IN VITRO ANTI-SICKLING ACTIVITY OF BETULINIC ACID, OLEANOLIC ACID AND THEIR DERIVATIVES

THIS invention relates to the treatment of sickle-cell disease (SCD). Sickle cell disease is also called sickle-cell anaemia or drepanocytosis. Sickle cell disease is a life-long blood disorder characterised by red blood cells (erythrocytes) that assume an abnormal, rigid, sickle shape as shown in FIG. 1¹. Sickling decreases the flexibility of the cell and results in a risk of various complications. The root cause of SCD is a single β-globin gene mutation coding for the sickle β-hemoglobin chain. Sickle haemoglobin tetramers polymerise when deoxygenated and consequently damage the sickle erythrocyte².

The consequences of this defect are haemolytic anaemia and tissue damage brought about by the blockage of blood vessels by the sickled cells². The complications can be severe and include retarded growth, periodic attacks of pain and progressive organ dysfunction leading in most cases to a much reduced life expectancy.

Sickle cell anaemia (SCA) is currently treated with chemical agents which interfere with the mechanism and/or kinetics of the sickling process. Most of these drugs, unfortunately, have not shown promising success in terms of clinical use. Therefore, there is a need for more definite and effective treatments for the disease. Most of the currently used anti-sickling agents were developed during the 70s and 80s^3,4,5. Some examples of drugs in clinical use as anti-sickling agents include 5-azacytidine (1), cytosine arabinoside (2), hydroxyurea (3), phenylalanine (4), vanillin (5), 2,2-dimethylchroman-6-yl alkanoic acids (6), and N-acetylcysteine (7), amongst others². Herbal extracts have also been used in African traditional medicine for the symptomatic treatment of SCA⁶.
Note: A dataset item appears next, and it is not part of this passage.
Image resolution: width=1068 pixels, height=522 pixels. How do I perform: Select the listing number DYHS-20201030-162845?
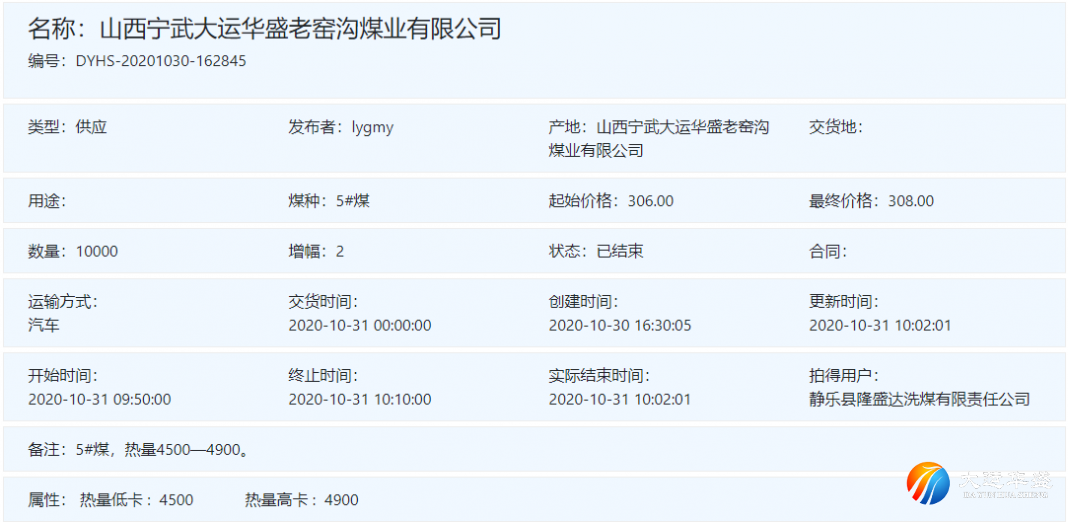point(160,61)
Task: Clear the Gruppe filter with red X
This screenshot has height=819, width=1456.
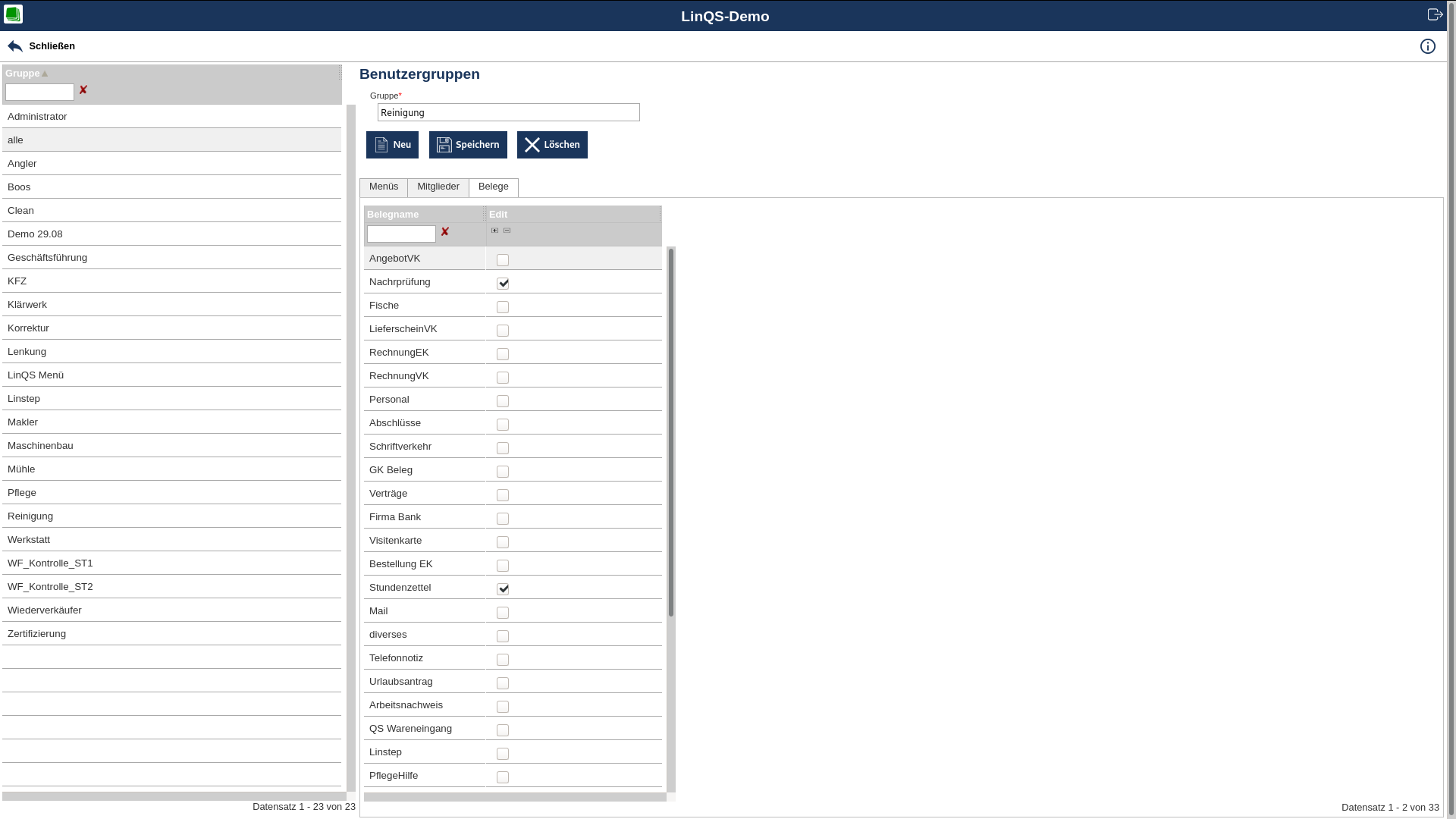Action: coord(83,90)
The Applicant has found that triterpenoids from the plant species Melaleuca bracteata and the plant species Syzygium aromaticum have anti-sickling activity. In particular, the applicant has found that the triterpenoids betulinic acid (8), maslinic acid (10), oleanolic acid (9) and esters thereof have anti-sickling activity.

Betulinic acid (8) was isolated from Melaleuca bracteata ‘Revolution Gold’ leaf extract in good yield (1.7%)⁸and oleanolic acid (9) and maslinic acid (10) were isolated in good to moderate yields from cloves of Syzygium aromaticum. The acetate of betulinic acid (11) was prepared from the corresponding acid in excellent yield. Betulinic acid (BA)(8) is a natural product with a range of biological activities. These include anticancer⁹, anti-HIV¹⁰, anti-bacterial¹¹, and anti-malarial¹²amongst others¹³. In many cases, derivatives of BA (8) have shown more potent bioactivityl³. Similarly, oleanolic acid (OA)(9) occurs naturally in many plants¹⁴and has biological, pharmacological and medicinal activities¹⁴. Maslinic acid (MA)(10) occurs naturally in some plants and has been found to have anticancer and anti-diabetic properties¹⁵.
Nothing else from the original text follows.